(What you will do): Upon reaching the line containing "This screenshot has height=868, width=1378.", output that line and all remaining lines exactly, through the end of the entries, and output nothing before it.

(Records from a dataset):
►

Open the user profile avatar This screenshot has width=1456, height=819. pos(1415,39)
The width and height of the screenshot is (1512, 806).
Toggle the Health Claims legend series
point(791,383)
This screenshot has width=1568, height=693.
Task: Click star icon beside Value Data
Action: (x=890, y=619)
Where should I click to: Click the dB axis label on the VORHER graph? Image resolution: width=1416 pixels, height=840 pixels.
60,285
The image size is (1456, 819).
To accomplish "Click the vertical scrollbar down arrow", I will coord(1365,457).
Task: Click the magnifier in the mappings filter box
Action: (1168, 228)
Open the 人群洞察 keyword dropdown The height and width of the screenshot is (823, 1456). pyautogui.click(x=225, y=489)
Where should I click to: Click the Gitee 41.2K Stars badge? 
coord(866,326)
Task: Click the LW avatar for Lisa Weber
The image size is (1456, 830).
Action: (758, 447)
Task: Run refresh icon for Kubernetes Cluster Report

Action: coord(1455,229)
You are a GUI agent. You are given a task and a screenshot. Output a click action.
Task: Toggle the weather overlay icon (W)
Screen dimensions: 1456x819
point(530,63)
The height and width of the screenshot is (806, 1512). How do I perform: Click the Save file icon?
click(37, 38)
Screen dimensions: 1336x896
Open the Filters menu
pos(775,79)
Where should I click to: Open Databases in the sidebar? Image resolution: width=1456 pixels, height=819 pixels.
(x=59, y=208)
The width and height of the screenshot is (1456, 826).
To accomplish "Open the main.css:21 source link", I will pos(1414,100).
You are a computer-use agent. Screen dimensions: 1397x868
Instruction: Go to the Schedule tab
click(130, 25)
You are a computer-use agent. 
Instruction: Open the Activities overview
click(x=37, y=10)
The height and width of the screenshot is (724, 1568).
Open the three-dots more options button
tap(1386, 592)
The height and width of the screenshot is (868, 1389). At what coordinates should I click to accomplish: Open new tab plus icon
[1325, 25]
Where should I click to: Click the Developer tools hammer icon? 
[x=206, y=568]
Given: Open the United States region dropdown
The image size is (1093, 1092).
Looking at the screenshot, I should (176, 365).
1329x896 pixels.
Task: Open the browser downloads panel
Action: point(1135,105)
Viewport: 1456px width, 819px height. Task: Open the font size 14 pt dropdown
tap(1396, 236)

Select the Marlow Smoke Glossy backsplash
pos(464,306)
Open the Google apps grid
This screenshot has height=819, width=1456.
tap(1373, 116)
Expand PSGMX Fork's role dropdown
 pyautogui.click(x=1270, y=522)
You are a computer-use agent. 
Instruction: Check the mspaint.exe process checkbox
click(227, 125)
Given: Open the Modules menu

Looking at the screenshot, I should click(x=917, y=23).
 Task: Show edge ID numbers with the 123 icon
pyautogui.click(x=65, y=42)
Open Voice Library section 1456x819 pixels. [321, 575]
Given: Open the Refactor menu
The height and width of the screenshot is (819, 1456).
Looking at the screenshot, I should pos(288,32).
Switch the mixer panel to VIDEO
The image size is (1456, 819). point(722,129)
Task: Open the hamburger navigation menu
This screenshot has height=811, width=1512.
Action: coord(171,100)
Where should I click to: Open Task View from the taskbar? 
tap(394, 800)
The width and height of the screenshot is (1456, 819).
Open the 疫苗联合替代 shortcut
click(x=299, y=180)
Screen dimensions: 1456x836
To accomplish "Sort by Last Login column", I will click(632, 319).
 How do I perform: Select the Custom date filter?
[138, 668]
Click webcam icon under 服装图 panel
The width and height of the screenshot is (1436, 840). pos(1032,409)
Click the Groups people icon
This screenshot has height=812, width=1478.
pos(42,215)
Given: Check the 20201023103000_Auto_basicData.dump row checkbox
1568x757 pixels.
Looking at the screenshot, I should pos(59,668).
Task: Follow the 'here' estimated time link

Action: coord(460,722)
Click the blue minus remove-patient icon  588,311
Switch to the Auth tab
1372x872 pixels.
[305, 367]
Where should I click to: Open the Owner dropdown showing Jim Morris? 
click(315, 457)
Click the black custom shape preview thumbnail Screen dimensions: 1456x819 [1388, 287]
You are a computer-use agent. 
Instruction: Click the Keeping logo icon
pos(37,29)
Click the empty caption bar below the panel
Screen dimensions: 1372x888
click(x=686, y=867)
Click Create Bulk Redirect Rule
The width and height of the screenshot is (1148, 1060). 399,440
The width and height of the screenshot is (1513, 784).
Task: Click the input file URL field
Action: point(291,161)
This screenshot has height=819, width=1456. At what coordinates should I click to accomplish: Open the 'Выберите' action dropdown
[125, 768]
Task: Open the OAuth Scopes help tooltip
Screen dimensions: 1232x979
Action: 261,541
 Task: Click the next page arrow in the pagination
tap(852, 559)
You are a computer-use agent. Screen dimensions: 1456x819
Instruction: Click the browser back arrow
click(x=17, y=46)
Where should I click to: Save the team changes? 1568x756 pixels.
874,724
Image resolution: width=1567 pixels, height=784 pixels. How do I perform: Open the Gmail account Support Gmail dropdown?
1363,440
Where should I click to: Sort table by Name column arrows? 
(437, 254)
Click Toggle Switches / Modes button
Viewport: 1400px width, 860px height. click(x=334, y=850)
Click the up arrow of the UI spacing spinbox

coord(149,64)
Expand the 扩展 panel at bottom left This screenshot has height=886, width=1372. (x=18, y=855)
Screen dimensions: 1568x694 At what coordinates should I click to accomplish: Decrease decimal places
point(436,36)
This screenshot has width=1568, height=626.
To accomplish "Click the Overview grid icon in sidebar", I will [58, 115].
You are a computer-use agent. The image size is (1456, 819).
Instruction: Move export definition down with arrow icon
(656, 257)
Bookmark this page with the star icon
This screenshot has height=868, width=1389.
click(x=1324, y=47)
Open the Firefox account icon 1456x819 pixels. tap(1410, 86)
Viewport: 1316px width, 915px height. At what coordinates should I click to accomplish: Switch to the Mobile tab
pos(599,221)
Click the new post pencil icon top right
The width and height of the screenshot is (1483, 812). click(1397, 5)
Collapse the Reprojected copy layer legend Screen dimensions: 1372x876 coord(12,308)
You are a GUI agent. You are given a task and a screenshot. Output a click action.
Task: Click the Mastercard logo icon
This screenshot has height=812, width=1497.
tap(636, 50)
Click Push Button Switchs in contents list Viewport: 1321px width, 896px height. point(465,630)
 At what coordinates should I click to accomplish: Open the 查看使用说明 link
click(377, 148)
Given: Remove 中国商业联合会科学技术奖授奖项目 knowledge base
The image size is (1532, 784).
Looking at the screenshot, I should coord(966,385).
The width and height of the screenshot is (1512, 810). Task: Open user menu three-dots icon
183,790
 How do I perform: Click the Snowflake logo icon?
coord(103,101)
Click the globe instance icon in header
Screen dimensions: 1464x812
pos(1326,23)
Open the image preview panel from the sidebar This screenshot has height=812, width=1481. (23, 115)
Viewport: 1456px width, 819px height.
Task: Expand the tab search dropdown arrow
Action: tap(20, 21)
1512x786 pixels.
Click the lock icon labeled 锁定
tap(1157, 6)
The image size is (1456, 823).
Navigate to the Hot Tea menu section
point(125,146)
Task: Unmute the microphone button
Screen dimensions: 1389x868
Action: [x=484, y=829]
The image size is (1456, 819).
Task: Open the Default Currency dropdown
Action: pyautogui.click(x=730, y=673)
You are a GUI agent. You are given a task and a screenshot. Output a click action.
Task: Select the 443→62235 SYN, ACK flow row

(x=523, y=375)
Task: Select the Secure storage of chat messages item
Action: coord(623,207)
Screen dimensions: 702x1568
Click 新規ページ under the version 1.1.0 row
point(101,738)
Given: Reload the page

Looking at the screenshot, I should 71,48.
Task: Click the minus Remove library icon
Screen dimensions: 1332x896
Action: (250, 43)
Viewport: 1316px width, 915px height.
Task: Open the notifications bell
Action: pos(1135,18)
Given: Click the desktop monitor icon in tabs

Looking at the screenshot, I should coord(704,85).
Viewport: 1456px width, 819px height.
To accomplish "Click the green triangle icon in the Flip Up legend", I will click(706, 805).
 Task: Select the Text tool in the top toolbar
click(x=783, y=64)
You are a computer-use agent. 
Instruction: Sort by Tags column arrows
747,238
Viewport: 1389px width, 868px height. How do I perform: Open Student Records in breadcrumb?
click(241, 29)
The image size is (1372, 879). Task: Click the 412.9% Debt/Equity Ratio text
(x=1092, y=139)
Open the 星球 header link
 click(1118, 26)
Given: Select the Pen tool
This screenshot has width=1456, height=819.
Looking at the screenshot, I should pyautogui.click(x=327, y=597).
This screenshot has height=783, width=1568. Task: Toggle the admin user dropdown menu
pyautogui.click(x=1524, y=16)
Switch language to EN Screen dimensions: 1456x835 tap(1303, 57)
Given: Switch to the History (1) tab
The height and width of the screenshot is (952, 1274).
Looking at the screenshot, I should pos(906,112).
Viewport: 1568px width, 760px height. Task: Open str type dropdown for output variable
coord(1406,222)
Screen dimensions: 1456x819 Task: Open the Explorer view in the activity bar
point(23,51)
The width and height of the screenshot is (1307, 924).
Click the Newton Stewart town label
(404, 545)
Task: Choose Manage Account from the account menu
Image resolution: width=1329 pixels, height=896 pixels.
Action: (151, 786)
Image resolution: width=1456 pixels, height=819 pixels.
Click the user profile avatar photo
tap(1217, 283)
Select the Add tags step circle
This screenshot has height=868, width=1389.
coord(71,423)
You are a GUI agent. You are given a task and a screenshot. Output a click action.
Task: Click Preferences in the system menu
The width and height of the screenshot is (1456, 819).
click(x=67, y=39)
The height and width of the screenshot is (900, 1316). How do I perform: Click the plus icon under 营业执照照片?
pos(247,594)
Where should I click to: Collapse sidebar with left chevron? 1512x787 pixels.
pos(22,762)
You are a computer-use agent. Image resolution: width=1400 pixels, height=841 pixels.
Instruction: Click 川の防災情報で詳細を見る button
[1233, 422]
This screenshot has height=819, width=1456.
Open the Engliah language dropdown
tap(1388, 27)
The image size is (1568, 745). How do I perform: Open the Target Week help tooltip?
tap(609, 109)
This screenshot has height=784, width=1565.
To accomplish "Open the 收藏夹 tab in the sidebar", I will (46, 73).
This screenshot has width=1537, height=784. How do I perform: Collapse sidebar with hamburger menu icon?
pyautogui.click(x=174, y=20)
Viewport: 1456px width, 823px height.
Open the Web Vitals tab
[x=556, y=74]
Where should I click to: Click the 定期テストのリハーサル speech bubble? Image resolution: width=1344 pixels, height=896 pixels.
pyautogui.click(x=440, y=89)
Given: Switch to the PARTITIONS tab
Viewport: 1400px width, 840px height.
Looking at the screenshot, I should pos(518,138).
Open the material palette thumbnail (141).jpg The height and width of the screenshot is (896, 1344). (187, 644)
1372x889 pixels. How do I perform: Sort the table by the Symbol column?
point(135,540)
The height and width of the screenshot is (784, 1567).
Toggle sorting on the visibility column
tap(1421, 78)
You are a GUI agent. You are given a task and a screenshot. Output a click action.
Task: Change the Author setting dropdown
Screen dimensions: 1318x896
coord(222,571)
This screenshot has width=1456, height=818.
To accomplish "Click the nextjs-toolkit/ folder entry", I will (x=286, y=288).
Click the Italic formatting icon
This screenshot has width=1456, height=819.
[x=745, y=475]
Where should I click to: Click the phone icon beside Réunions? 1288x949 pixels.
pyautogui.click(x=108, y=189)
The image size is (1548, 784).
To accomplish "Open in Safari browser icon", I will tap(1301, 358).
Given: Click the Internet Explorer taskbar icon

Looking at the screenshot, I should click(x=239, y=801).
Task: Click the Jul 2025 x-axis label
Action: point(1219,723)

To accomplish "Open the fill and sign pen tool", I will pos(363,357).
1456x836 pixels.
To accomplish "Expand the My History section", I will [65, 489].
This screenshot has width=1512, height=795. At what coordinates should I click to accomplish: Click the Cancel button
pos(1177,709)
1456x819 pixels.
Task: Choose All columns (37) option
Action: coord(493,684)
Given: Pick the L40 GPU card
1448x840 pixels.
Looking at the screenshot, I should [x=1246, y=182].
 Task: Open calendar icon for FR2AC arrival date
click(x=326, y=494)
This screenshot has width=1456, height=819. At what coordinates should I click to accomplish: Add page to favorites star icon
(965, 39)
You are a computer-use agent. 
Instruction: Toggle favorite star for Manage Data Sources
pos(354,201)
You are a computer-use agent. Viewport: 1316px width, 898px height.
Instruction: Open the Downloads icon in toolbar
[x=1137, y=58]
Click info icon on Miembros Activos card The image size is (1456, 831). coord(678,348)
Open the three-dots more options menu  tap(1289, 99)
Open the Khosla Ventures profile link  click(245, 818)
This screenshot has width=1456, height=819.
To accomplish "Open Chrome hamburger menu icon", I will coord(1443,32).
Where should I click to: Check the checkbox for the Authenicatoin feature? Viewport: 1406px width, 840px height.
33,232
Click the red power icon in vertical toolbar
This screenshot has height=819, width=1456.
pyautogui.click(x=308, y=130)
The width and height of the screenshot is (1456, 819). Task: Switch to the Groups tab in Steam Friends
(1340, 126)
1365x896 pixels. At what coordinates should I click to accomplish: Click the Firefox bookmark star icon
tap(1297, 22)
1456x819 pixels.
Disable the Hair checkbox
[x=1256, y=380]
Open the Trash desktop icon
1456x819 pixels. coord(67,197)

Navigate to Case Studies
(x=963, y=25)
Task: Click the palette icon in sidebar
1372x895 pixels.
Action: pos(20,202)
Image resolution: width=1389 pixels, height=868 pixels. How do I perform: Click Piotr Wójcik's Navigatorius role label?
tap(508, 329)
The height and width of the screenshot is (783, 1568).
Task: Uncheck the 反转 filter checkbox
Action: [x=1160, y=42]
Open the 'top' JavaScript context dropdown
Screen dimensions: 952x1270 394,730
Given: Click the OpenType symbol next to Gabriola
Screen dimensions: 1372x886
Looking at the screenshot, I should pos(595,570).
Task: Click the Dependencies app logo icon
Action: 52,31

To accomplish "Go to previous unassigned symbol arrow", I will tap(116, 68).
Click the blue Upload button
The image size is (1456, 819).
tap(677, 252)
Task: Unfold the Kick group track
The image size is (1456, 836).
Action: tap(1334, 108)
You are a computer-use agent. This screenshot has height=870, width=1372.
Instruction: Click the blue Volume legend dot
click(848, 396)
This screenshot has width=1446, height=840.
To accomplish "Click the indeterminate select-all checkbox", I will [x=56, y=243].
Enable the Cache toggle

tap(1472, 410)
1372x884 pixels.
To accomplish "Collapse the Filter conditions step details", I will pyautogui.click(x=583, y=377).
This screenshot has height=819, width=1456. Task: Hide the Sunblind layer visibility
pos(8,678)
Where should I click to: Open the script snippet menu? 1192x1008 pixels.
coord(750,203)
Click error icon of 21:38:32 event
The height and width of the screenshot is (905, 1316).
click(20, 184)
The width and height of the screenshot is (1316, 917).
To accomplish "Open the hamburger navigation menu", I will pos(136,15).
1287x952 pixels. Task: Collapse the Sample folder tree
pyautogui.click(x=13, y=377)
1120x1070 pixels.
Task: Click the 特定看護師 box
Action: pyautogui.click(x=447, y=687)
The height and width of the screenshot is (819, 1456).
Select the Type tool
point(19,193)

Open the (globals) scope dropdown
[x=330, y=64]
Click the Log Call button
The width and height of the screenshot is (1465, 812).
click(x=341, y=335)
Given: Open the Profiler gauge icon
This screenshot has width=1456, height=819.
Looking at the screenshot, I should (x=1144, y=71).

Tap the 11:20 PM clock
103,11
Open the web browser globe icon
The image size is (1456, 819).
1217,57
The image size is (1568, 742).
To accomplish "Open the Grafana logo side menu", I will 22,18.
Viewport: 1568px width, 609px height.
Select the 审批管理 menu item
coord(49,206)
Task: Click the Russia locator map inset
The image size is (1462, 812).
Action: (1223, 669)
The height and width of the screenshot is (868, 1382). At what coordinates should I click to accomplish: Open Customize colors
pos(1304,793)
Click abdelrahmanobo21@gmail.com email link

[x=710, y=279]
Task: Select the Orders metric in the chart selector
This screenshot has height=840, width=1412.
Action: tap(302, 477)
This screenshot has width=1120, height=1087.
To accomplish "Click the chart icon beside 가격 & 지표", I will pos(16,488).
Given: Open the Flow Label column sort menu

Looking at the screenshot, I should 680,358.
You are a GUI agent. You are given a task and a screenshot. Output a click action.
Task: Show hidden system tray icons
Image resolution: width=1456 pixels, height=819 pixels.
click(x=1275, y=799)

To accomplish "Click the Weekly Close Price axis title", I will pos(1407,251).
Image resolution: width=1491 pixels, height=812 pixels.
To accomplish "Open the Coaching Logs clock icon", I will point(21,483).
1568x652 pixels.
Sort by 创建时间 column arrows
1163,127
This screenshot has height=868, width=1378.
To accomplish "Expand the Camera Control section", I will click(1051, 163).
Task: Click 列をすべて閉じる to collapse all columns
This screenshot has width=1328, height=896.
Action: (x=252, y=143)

◄

(Task result):
This screenshot has height=868, width=1378.
To accomplish "Expand the Camera Control section", I will click(1051, 163).
Task: Click 列をすべて閉じる to collapse all columns
This screenshot has width=1328, height=896.
Action: (x=252, y=143)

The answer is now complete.